Column (c) is the row-wise sum of column (a) and column (b).
**Note that the final row is just to demonstrate raw slicing, these images are not used in final calculations**

The Oraple

Our final blended image can then be made by summing across each image in the LS Stack. The final image is then normalized such that pixel values are between 0 and 1. 

Shown on the right is the blending of an apple with an orange with a left window mask

2. Enhancing and Correcting Color

One of the first problems I noticed when I tried combining other images was that if the background colors did not match, it is still clear that there are two images.

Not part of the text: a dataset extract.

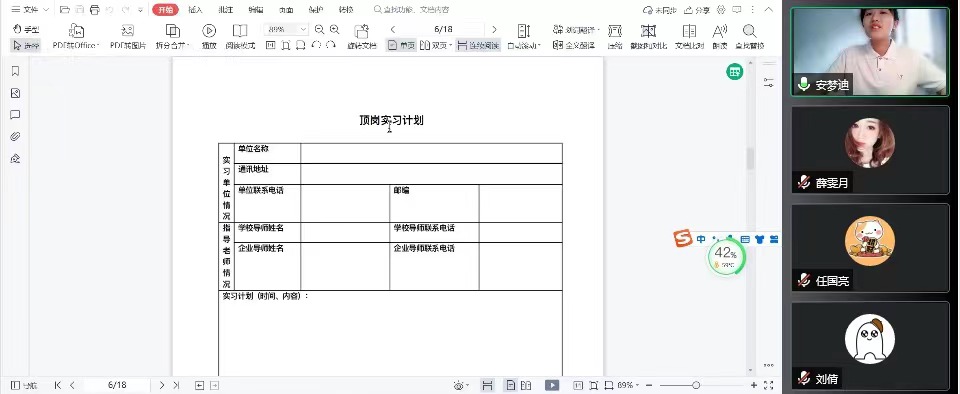
Task: Open the PDF转图片 conversion tool
Action: 128,37
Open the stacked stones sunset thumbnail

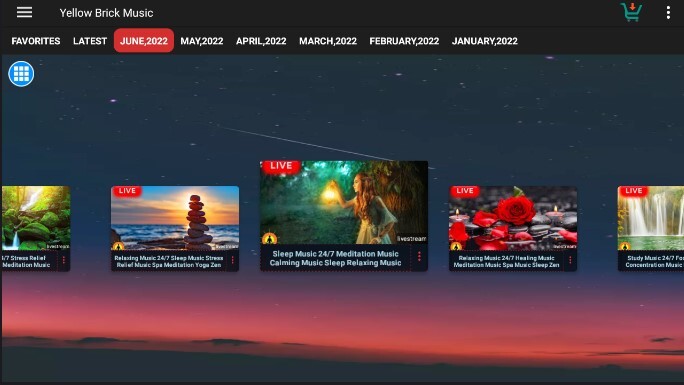tap(175, 218)
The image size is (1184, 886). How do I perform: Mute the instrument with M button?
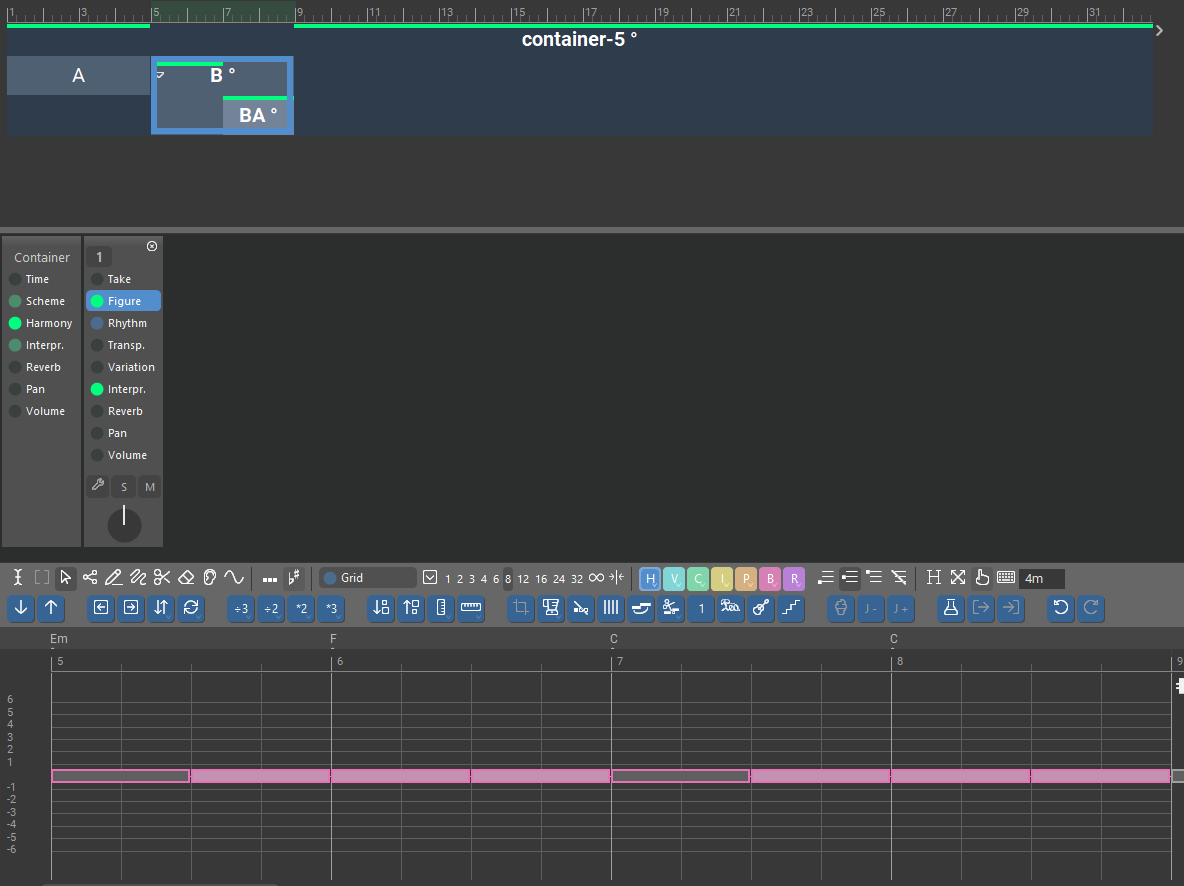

I fixed this issue by writing a piece of code that would offset the color of the first image such that its background matched the background color of the second image. This produced much more uniform results but would have awkward exposures. As a result, I applied a contrast stretch to the image to finalize the color correction.

Basic Blending

Matching Background

Adding Contrast Stretching

**Gray-to-Color Gradient Idea**

The images above are the result of two different Iron Man images: an image of the silver Mark 2 armour blended with the red and gold Mark 3 armour.  However, this idea of fading from gray to colored gave me an idea of taking on image and creating a color gradient on it. This can easily be done with the blending algorithm by taking an image and a grayscaled version of that image, and then running the blend algorithm on the two images. This then creates a gradual grayscale-to-color blend across the masks. An example is seen below in the gallery with a beach photograph.

3. Varying the Mask

One of the nice things about the masks is that it is really easy to create different masks and then blending will automatically blend all edges of the mask. Thus, we can create and apply many different mask shapes to achieve different structures of blending.

Window Mask

Circle Mask

Snake Mask

4. Gallery

What did I learn and think was cool/interesting?

My favorite part about this project was the blending portion. This method of blending images allows for a lot of artistic creativity on how I combine images. I have flexibility in which images I use as well as what kind of masks I can use. The idea is simple but the results are fantastic. 

The most useful thing I learned I think was the gaussian filters. Applying the gaussian filter is incredibly useful for many different things such as feature extraction and anti-aliasing when downsampling.